▸ GIVEN EXERCISE
Please swap "computer-use agent" for "desktop assistant" throughout all the items below and reproduce them with nothing else altered.

▸ DATASET EXTRACT
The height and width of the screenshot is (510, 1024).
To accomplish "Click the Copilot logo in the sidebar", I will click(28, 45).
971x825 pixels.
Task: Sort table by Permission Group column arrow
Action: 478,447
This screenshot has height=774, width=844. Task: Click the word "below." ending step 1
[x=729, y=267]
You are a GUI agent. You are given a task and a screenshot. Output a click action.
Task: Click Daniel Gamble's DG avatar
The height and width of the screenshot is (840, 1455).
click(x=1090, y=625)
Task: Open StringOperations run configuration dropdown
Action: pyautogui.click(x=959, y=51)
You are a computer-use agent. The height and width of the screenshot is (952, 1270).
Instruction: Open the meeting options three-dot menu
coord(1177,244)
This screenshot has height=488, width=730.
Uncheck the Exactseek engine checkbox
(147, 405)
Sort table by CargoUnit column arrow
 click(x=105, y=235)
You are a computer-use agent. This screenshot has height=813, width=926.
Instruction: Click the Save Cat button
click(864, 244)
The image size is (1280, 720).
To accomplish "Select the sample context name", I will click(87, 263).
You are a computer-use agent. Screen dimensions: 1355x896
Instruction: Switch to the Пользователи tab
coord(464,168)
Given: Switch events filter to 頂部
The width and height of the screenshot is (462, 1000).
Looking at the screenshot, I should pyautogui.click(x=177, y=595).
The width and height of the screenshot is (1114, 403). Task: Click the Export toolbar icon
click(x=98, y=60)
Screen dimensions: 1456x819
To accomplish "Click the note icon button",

▸ FINAL RESULT
The height and width of the screenshot is (510, 1024).
To accomplish "Click the Copilot logo in the sidebar", I will click(28, 45).
971x825 pixels.
Task: Sort table by Permission Group column arrow
Action: 478,447
This screenshot has height=774, width=844. Task: Click the word "below." ending step 1
[x=729, y=267]
You are a GUI agent. You are given a task and a screenshot. Output a click action.
Task: Click Daniel Gamble's DG avatar
The height and width of the screenshot is (840, 1455).
click(x=1090, y=625)
Task: Open StringOperations run configuration dropdown
Action: pyautogui.click(x=959, y=51)
You are a desktop assistant. The height and width of the screenshot is (952, 1270).
Instruction: Open the meeting options three-dot menu
coord(1177,244)
This screenshot has height=488, width=730.
Uncheck the Exactseek engine checkbox
(147, 405)
Sort table by CargoUnit column arrow
 click(x=105, y=235)
You are a desktop assistant. This screenshot has height=813, width=926.
Instruction: Click the Save Cat button
click(864, 244)
The image size is (1280, 720).
To accomplish "Select the sample context name", I will click(87, 263).
You are a desktop assistant. Screen dimensions: 1355x896
Instruction: Switch to the Пользователи tab
coord(464,168)
Given: Switch events filter to 頂部
The width and height of the screenshot is (462, 1000).
Looking at the screenshot, I should pyautogui.click(x=177, y=595).
The width and height of the screenshot is (1114, 403). Task: Click the Export toolbar icon
click(x=98, y=60)
Screen dimensions: 1456x819
To accomplish "Click the note icon button",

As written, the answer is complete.